Evil for Evil, Reviling for Reviling

Evil for Evil, Reviling for Reviling May 28, 2016

“Do not return evil for evil or reviling for reviling; but on the contrary bless, for to this you have been called, that you may obtain a blessing.” 1 Peter 3:9

Atomic bombing of Nagasaki on August 9, 1945, taken by Charles Levy
Atomic bombing of Nagasaki on August 9, 1945, taken by Charles Levy

The piercing banshee wail of a four-year-old girl shatters the silence of a quiet country afternoon. I rouse myself from my reclining position as the thunder of four feet rapidly approaches. There is a brief moment of silence that precedes the simultaneous rapid-fire explanations of what just happened.

I give my best grumpy-dad look and hold up three fingers.

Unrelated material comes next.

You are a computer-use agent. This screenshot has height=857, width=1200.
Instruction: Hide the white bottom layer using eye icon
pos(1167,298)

This is the universal signal for “you have exactly three seconds to shush.” Thankfully, they’re still young enough that it works like a charm. I direct my attention to the louder participant (the one whose scream initiated this whole process). “He hit me!” her indignant little voice exclaims. I turn my attention to the offender. “Did you hit her?” “Yes, because she bit me!” I know now that I’m going to turn my head more than a spectator at a tennis match. He hit, because she bit, because he called her a name, because she knocked over the house of blocks he worked 30 minutes to build, because he told her to go away, because she was not being careful near his army base, because …

So we sit down and unravel the stories and discuss how this should have played out. We speak of each person’s dignity, and how respect should have won out. “[Eldest] you were wrong to hit.” “But she bit me!” “Yes, but that doesn’t justify your actions.” Each person did something wrong; each person escalated; each person bears their own responsibility. The wrong of the one did not justify the wrong of the other.

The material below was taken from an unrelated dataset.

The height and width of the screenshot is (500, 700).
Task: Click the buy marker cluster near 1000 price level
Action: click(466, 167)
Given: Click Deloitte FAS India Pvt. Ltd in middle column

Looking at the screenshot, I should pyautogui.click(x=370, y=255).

Over the last two days my facebook feed has gone nuclear – literally. The POTUS (whom I am loathe to defend) apologized for the actions of the United States at Hiroshima and Nagasaki. Like an offended four-year-old, the justifications fly at a rapid pace. ‘Don’t you know how they treated our soldiers? Don’t you know that they trained women and children to fight? Don’t you know what they did to the Chinese?’ Yes. I do. Their actions were monstrous and immoral, but their immorality does not, in any way, justify our immoral actions. Each nation bears their own responsibility.

Principles of Conflict

Lest we forget, even the oft-quoted principle of “An Eye for an Eye and a Tooth for a Tooth” was given to limit conflict. An eye for an eye, means you can’t escalate the conflict. Hiroshima and Nagasaki fail to meet even this Old Testament criteria.

Jesus changed Eye for an Eye to ‘Love your Enemies.’ Hiroshima and Nagasaki certainly fail that criteria.

For those that find the commands of Jesus to be too impractical, too pie-in-the-sky for a real and fallen world, St. Augustine and St. Thomas Aquinas formulated a principle now called the “Just War Theory” which, like “Eye for an Eye” is meant not to justify, but to limit armed conflict. And while it is possible to fit World War II into the Just War Criteria (specifically the European theatre), each action within war must also meet the criteria.

Hiroshima and Nagasaki fail three important criteria of Just War – namely Proportionality, Military Necessity, and Malum in Se. Proportionality says that combatants must be sure that the harm caused to civilians or civilian property is not excessive in relation to the concrete and direct military advantage. Military Necessity stipulates that an act must be on a legitimate military objective. Malum in Se forbids the use of any act that is “evil in itself;” This includes the use of weapons whose effects cannot be controlled.

Those who rush to the defense of these acts often say “This act saved hundreds of thousands of American lives that would have been lost in the protracted conflict.” To this I respond with Romans 3:8, we must not do evil that good may result. Not only this, but to preemptively strike, is to act contrary to the principles of Just War.

Others will point to the suffering and death of our own soldiers at the hands of the Japanese military. I answer that we do not honor the lives of our own own dead by rejoicing and justifying the deaths of others.

In dropping the atomic bombs on Hiroshima and Nagasaki, America attacked civilian populations, not military targets – and not just any civilian population, but the most Catholic populations in the country.

No amount of military intelligence can justify the act of decimating a civilian population with a weapon of mass destruction. No piece of information can take something that is ‘evil in itself’ and cause it to be justified.

In condemning these heinous and indefensible acts, I do not condemn our military, I do not condemn the whole of our actions in WWII, I do not say that we should have stayed out of the conflict. In condemning these heinous and indefensible acts, I say only that these two actions (at the very least) are wholly indefensible, are intrinsically evil, and should never – under any circumstances – ever be repeated.

Please, for the love of all that is right and holy, resist the urge to celebrate or justify evil.